I love Annabel. Working with someone that you trust and truly love spending time with just makes everything so enjoyable. On top of that, one of the amazing benefits of entrepreneurship is that you have these tangible things that you can hold on to. It started with a tangible product that we built.
Annabel: We love working together. (They just moved into a shared workspace.) It’s so fun working with one of your best friends.
We raised capital. We partnered with this great design and engineering firm. We created this prototype and showed all of our friends. We had this fun wine and cheese night where we (asked), “What do you think? What would you do different?” Creating a product that people were excited about was something that both (Courtney) and I were really interested in pursuing. It’s very collaborative, which we both enjoy.
Q. How did your Wake Forest experience prepare you?
Annabel: We were able to talk to different people and received so much feedback that we wouldn’t have had the chance to do any other place.

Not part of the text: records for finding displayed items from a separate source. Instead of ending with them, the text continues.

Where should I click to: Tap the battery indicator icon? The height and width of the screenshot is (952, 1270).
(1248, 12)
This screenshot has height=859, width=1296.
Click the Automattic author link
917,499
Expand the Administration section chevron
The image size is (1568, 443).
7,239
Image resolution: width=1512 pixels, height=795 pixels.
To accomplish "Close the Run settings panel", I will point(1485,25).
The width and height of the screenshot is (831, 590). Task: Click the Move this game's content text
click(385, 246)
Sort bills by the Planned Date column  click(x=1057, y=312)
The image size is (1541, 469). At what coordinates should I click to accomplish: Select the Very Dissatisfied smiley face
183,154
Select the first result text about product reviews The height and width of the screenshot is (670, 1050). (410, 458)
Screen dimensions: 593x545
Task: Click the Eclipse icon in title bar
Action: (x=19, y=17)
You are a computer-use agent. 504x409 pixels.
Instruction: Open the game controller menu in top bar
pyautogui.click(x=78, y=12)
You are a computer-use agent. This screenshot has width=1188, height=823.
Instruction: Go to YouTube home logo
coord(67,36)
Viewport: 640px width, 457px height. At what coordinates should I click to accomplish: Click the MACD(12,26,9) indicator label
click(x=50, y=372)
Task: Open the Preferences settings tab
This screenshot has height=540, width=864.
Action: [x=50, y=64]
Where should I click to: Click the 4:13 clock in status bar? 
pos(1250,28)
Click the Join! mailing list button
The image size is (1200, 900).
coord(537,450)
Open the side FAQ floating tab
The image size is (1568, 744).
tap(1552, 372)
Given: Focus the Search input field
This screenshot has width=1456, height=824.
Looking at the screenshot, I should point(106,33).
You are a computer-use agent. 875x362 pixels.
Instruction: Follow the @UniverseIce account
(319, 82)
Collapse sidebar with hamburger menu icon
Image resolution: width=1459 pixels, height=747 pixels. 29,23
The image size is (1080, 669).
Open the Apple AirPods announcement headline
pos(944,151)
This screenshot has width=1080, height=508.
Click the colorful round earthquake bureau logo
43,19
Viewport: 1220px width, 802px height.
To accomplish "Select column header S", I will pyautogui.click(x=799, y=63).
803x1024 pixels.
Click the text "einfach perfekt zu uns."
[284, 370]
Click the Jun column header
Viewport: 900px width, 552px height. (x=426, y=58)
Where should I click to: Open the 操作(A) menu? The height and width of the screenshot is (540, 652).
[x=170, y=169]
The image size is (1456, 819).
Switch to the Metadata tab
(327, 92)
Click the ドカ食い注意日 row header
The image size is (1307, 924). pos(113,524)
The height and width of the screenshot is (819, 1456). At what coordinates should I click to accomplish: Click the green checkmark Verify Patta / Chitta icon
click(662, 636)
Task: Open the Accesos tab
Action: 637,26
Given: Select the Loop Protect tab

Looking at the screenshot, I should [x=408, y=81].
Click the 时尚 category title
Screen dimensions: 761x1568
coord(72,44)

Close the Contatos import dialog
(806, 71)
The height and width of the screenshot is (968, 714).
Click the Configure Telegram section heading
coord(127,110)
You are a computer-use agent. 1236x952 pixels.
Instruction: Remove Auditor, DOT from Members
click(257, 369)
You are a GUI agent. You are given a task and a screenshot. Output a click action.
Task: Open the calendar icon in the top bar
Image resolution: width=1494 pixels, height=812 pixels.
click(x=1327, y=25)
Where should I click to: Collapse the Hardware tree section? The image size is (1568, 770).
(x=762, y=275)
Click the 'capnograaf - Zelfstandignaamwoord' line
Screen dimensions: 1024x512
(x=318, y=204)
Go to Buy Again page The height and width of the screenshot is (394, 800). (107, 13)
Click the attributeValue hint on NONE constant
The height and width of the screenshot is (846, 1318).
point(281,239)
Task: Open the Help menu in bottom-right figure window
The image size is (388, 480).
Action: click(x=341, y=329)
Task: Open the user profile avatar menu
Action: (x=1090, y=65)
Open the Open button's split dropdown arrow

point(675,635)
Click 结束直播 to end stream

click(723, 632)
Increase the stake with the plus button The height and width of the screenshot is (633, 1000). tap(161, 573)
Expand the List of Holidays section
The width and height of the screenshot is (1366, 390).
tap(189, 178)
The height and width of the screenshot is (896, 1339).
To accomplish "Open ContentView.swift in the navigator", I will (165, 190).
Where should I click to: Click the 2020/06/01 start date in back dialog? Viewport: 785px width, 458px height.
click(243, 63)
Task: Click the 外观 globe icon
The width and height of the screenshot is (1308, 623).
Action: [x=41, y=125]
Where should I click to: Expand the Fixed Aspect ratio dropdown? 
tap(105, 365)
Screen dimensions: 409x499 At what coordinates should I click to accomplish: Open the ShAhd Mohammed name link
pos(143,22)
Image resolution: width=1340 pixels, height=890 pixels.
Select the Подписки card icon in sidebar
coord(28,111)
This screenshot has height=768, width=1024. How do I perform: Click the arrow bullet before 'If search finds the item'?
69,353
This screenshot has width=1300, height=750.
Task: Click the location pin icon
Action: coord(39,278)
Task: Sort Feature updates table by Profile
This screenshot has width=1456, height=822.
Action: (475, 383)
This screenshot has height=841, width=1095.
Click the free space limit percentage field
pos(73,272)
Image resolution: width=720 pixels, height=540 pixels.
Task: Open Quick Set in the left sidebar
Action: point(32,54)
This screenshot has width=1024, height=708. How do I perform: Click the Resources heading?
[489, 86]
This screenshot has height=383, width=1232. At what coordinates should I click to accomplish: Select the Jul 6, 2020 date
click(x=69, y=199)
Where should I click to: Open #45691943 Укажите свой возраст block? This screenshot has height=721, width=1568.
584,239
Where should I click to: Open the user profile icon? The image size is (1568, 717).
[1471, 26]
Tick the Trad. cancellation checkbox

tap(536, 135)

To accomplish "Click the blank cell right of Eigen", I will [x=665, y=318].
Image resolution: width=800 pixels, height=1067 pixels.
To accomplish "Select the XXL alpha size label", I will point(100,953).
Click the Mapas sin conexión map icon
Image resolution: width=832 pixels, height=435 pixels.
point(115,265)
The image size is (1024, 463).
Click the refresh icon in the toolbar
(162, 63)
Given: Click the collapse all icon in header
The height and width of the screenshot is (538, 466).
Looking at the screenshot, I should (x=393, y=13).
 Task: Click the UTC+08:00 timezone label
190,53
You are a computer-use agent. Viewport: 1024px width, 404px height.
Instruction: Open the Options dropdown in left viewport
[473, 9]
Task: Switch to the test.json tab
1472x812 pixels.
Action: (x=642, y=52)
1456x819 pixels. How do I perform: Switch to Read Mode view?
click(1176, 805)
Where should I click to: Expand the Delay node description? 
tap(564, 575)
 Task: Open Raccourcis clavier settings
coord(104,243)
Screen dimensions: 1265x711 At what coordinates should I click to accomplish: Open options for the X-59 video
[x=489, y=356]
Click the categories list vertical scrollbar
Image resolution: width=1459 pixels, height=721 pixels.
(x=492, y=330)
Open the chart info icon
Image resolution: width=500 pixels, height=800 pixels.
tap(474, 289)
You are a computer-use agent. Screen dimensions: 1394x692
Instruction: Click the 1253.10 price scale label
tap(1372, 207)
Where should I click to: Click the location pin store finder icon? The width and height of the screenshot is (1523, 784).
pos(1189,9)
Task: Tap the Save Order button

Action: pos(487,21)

(Liberal arts) benefited us because we just became well-rounded people that can solve problems in very different circumstances. If we didn’t go to Wake and we only studied hardware, sure, that would be great. But what about marketing? What about public speaking? What about networking? Not having a liberal arts education, you lose that. Nori as the product is, of course, one element, but a lot of the business is talking to different people, working with other people, working in group settings. With all the group projects that we had at Wake, we were used to collaborating. Being able to think of things in a different critical way and not just focusing on one lens of the business, but thinking of it from a holistic approach, has definitely put us at an advantage.
We love Wake. My youngest brother is actually here. We love coming back. It’s such a special place.
Courtney: I would say the greater approach to learning that Wake Forest fosters (prepared me). They’re constantly pushing you to try new things and get outside the box, to leave the classroom and ask questions and get to know new people. That greater mentality serves in entrepreneurship. A certain amount of comfort to reach out to people, to Wake Forest alumni, has been extremely beneficial.